Tracing is a traditional audit technique. Tracing is the ideal process of simply following the transaction in books of accounting back to the source document. Tracing generally means locating an item.
The items are located in the general ledger and they are traced back to source document i.e. subsidiary ledger.
Tracing is done by looking at the unique document numbers and then moving to account books to locate the source document. Tracing is useful in tracking down transactional errors.
The approach of audit tracing is used by the auditors to ensure and verify if transactions were recorded properly. For example, the auditor takes up the serial number of customer orders as it is received in the organization.
The auditor then follows the flow from various sections from departments to departments. The auditory may enquire with each employee involved in processing the document regarding what actions they were taking in processing the documents.
Tracing shows what instructions have been executed electronically in a program or instruction sheet and in which sequence they have been executed.
When the auditor knows about the sequence that is being followed, he can make the proper audit planning and program and follow it rigorously.
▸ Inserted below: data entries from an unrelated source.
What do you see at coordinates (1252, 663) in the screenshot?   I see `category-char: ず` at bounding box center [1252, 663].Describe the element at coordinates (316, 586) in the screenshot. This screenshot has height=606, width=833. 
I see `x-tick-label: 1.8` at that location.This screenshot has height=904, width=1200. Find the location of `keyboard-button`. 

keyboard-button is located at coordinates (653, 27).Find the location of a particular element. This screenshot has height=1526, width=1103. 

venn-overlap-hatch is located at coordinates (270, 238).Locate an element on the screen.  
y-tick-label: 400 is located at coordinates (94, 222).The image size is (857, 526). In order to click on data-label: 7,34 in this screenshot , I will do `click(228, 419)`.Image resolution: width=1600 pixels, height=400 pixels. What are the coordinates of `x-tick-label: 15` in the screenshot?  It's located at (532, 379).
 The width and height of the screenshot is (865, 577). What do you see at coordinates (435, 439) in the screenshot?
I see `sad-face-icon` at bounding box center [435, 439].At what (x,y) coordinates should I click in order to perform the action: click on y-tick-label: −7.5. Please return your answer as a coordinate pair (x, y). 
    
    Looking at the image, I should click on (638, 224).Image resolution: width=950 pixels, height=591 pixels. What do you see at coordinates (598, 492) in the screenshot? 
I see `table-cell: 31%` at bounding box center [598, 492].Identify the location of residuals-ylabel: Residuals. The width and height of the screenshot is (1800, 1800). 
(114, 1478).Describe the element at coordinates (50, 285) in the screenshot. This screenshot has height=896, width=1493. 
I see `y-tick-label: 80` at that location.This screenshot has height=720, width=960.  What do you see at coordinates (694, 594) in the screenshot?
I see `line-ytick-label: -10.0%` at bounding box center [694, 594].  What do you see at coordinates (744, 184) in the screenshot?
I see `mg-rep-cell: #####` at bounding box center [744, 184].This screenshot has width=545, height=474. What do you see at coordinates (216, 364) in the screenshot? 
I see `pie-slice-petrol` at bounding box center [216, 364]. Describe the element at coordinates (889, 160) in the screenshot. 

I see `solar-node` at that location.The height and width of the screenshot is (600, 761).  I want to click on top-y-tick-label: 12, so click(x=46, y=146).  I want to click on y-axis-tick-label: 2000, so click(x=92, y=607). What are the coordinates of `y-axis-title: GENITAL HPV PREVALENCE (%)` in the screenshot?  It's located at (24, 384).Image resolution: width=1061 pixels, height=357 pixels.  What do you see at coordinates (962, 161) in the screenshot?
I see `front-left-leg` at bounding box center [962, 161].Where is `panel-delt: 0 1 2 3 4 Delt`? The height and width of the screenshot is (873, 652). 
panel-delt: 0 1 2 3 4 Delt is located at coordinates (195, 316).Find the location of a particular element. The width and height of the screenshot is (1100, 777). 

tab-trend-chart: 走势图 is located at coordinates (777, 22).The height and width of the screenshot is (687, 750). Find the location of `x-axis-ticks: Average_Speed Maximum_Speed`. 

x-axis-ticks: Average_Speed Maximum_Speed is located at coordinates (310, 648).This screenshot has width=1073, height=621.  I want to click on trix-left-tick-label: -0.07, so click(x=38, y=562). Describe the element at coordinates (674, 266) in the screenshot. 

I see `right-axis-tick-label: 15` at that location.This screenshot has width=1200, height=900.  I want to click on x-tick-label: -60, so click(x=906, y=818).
Tracing through audit trails
For understanding audit tracing, we need to understand audit trails. Audit trails are manual or electronic documents. Audit trails record each financial event or procedure to provide support of evidence to the transaction.
Basically, it creates a layer of evidential support in confirmation of the financial transactions. The auditee uses various types of an audit trail to provide a historical records.
Audit trails provide a sequence of financial events. They help in identifying areas of non-compliance by providing proof for compliance and integrity of the employees.
Tracing vs Vouching
These are popular terms used in the audit industry. Tracing means having look at the financial documents and tracing through the audit trails i.e. documents relating that all the way to the financial statements. While vouching is exactly the opposite of tracing.
Vouching for means that if you are looking at accounts receivables, you have to look at the document number to find out the document that supports the receivables balances. Tracing is in the financial statements.
Vouching is out of the financial statements. Both have therefore major difference in direction. Tracing allures evidence for completeness.
It goes through layers of audit trails. On the other hand, vouching provides evidence for occurrence. Again, the direction is important to spot the difference between tracing and vouching.
Let’s take an example of accounts receivables. If you are tracing the balances, you have to look at various accounts and their supporting invoices along with other documents like bill of transportation or receipts of merchandise. This will tell you whether the documents are complete or not.
The other aspect of auditing i.e. occurrence is made by vouching. Vouching looks at who made the authorization and checks out the balances and verifies the matching number to show whether the transaction occurred or not.